CSC FULL-BLOC Team CSC-Saxo Bank tried to blow apart the race Thursday by putting seven of its riders on the front. It was the perfect recipe for a CSC raid, with strong head and crosswinds, a hilly course and a race-weary peloton.

“It was our style of racing today. It was windy, it was hard, and I said, ‘Okay, guys, time to put the hammer down,’” said team manager Bjarne Riis. “We wanted to see who has good legs.”

The tactic worked and about 25 riders pulled clear, led by the CSC gang. Race leader Kim Kirch (Columbia) was safely tucked in the front group, but there were some nervous moments. Damiano Cunego (Lampre) crashed at 60km, but the gap never grew beyond 30 seconds and it came together before the first of two second category climbs.

There’s reportedly some bad blood between the Schleck brothers and Kirchen, something that Riis refused to comment on.

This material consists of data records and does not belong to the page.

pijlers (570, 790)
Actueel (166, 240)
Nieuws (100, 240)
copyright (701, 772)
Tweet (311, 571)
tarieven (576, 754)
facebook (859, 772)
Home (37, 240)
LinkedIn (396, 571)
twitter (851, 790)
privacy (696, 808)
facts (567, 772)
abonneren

Aussie rider Cadel Evans (Silence-Lotto) admitted it was a tougher stage than expected, so much so that there was no rest for the weary.

“No one stopped to have a pee, and you wouldn’t dare to, either. That’s the way this Tour is,” Evans said. “I was in front of the split, fortunately, but CSC had all the numbers there to ride. For whatever reason it didn’t happen, some of the other teams didn’t want to cooperate or whatever. But good to be there, good to be in front otherwise it could have been Tour nearly over.”

GAS-INDUCING PRICES If you think gas prices are expensive in the United States now, you might consider Europe. A liter of unleaded gasoline along highway stations costs an eye-popping 1.63 euros, about $2.55 per liter at the going exchange rate of 1.57 dollars to the euro. Multiply that times 3.8 liters per gallon, and a gallon of gas cost $9.72. Teams are really feeling the brunt of the gas crunch. A Garmin-Chipotle official said it cost nearly $1000 to full up the team’s bus, something they have to do every two or three days, depending on the distances between stages. Add that up over a course of a season and that’s a nice salary or two for some riders.